Exercise
Copy every line below where the string "Voglio" is found.

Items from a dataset
★ ★ ★ ★ ★ ★ ★

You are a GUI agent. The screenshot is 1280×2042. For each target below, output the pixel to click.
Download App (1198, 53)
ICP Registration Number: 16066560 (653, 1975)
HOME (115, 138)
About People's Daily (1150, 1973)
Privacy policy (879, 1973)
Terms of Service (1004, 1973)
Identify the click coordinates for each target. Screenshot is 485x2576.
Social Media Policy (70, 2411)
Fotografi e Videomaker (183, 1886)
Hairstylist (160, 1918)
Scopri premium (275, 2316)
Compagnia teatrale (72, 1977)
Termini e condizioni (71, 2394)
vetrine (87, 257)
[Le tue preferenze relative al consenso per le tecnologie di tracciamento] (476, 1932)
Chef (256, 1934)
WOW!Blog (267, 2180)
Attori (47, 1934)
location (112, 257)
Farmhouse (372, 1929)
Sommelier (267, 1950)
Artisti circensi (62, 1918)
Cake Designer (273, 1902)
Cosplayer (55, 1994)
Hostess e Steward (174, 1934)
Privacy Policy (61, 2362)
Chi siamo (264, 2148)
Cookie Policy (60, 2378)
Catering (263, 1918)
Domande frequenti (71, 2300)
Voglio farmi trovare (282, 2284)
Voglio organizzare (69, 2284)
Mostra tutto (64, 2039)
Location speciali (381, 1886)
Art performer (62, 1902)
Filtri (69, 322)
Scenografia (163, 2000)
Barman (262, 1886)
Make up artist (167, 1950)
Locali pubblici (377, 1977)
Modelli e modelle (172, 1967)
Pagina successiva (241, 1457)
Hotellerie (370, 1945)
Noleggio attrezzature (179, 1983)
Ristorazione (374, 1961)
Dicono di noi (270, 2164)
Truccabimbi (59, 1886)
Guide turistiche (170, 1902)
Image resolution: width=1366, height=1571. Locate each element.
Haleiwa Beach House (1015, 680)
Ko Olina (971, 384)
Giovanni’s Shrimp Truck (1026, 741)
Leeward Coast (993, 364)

★ ★ ★ ★ ★ ★ ★

Response below
Voglio farmi trovare (282, 2284)
Voglio organizzare (69, 2284)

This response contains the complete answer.